> [Exercise brief]:
Put the lines of the entries below, from the very first one through the line containing "(x=658, y=408)", into a Markdown table with the columns Row and Line. Number each row and leave out any blank lines.

> [Items]:
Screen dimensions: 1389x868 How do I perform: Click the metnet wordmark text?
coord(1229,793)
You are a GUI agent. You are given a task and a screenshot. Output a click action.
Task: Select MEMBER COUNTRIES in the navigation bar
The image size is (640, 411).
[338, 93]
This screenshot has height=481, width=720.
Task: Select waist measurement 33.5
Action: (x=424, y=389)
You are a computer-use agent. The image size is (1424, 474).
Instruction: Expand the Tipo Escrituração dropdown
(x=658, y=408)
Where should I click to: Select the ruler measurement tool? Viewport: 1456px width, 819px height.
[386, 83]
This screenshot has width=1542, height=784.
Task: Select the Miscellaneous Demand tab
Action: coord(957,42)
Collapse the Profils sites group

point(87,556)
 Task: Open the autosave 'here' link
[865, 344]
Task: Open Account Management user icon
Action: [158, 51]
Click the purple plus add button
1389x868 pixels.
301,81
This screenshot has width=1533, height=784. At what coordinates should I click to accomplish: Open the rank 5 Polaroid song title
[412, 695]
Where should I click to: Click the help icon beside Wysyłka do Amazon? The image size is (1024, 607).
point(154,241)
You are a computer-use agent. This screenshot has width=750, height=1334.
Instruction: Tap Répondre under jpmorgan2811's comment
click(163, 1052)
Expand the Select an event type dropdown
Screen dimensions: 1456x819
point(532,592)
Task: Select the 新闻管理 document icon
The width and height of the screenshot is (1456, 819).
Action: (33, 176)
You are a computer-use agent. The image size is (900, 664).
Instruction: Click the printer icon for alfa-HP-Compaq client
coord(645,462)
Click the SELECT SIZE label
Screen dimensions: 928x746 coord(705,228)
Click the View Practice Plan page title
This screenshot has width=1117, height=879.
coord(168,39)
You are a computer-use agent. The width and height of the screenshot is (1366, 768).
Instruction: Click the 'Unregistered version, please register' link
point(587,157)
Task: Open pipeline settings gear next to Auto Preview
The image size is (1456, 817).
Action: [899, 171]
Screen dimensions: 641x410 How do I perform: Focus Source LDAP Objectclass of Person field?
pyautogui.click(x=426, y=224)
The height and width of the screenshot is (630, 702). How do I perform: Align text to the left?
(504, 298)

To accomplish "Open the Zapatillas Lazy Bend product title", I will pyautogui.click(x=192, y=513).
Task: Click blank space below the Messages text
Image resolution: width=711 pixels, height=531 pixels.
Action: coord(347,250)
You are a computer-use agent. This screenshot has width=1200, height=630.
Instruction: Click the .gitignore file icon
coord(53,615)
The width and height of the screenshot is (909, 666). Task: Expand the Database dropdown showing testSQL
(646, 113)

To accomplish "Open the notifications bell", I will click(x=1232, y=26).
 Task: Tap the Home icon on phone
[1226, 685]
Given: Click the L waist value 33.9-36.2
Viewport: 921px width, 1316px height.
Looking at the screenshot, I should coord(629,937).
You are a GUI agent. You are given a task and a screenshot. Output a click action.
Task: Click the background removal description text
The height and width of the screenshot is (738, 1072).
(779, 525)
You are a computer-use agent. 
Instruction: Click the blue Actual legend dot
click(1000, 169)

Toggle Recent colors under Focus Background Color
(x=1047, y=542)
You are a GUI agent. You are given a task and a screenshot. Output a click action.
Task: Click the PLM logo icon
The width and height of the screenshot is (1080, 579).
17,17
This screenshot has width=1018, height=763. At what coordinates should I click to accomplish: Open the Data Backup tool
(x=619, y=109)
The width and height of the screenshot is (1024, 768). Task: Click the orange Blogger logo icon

> [Exercise answer]:
| Row | Line |
|---|---|
| 1 | Screen dimensions: 1389x868 How do I perform: Click the metnet wordmark text? |
| 2 | coord(1229,793) |
| 3 | You are a GUI agent. You are given a task and a screenshot. Output a click action. |
| 4 | Task: Select MEMBER COUNTRIES in the navigation bar |
| 5 | The image size is (640, 411). |
| 6 | [338, 93] |
| 7 | This screenshot has height=481, width=720. |
| 8 | Task: Select waist measurement 33.5 |
| 9 | Action: (x=424, y=389) |
| 10 | You are a computer-use agent. The image size is (1424, 474). |
| 11 | Instruction: Expand the Tipo Escrituração dropdown |
| 12 | (x=658, y=408) |